Writing an auto-retweet service
I'm working with a couple friends on a community service @PortsmouthTweet. It started as an auto-retweeter. People post tweets with @PortsmouthTweet and a bot picks them up and retweets them. This may seem simple, but it's surprisingly difficult.
People use twitter for a lot of things: posting one-shot updates, having quick conversations, retweeting what someone else said, encouraging followers to check out another user (#FollowFriday). Only the first of these uses concerns retweeters. At best, posting all will overwhelm your followers; at worst, you may look invasive and uncouth by retweeting a semi-personal conversation. So how can a bot discern the valuable content from the chatter?
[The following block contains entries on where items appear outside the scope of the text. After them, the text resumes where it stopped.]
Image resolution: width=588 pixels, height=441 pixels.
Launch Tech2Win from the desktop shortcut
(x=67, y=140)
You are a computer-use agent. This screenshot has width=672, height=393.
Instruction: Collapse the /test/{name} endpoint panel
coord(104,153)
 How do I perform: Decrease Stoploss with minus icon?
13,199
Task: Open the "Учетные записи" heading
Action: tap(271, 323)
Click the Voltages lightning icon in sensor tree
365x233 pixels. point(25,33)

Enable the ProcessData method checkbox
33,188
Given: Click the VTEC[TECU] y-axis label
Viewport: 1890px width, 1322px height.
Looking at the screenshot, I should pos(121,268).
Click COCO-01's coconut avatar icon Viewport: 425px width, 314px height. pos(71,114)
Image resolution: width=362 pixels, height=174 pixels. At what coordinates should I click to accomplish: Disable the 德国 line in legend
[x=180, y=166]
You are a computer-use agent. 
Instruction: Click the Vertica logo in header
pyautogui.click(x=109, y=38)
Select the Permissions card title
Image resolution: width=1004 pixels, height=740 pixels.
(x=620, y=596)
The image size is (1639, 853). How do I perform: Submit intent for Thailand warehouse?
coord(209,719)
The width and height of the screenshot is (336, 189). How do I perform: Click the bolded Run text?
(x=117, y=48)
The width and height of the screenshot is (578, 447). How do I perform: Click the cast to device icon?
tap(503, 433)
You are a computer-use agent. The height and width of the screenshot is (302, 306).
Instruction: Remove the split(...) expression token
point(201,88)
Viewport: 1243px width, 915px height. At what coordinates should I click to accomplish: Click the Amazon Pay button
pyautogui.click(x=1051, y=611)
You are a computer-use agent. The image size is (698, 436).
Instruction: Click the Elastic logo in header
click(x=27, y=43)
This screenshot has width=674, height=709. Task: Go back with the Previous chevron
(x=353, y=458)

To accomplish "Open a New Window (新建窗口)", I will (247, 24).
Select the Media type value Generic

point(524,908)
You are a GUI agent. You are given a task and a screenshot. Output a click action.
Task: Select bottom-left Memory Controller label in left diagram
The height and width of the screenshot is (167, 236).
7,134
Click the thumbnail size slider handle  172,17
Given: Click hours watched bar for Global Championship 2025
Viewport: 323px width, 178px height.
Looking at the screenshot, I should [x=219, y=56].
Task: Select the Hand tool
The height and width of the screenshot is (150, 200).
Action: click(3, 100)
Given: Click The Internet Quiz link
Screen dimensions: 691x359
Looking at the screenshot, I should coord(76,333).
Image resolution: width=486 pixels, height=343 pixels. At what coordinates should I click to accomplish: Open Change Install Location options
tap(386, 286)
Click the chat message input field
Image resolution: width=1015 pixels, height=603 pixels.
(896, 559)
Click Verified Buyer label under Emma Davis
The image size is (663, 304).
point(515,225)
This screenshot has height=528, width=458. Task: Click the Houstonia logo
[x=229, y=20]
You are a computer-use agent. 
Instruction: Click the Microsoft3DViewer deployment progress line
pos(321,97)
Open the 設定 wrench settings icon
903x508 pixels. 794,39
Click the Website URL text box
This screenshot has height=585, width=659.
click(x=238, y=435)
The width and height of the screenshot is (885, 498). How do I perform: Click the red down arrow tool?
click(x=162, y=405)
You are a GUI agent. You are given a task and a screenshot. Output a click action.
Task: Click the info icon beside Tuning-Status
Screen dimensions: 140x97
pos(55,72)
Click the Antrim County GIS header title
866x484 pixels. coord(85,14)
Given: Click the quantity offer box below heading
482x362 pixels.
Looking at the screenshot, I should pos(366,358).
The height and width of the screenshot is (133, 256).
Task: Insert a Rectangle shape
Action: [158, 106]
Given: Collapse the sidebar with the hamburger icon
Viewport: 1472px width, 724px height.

Here's the code @PortsmouthTweet uses, where $t is an associative array built from a tweet in a Twitter API call:
if ( !stristr(substr($t['text'],0,2),'rt') && //not an RT
strlen($t['in_reply_to_status_id']) < 4 && //not a reply
!stristr($t['text'],'followfriday') && //not followfriday (or #followfriday)
!stristr($t['text'],'#ff') && //not #ff
$t['user']['id'] != 10855142 && //not from @lazytweet
$t['user']['id'] != 45366008 ) { //not from us -- change to your id!
It works, with some intelligence, at least for now. Compiling these rules has certainly been an empirical, Bayesian process. When I first wrote the retweeter, I didn't have any of them.
Soon we'll build a website and more robust databases for @PortsmouthTweet. With a user table in particular, we can keep track of our followers/following, and use this data to further filter the retweeter. For example, if a new user tweets at us, and this person follows a number of people we 'trust', we can likely trust the tweet. I'd also recommend checking for a 0.6 or higher followers/following ratio; most real people have this.
update you might also want to "blacklist" @lazytweet to avoid a recursion loop if someone includes #lazytweet in a tweet. Thanks to @Sturta for this feedback.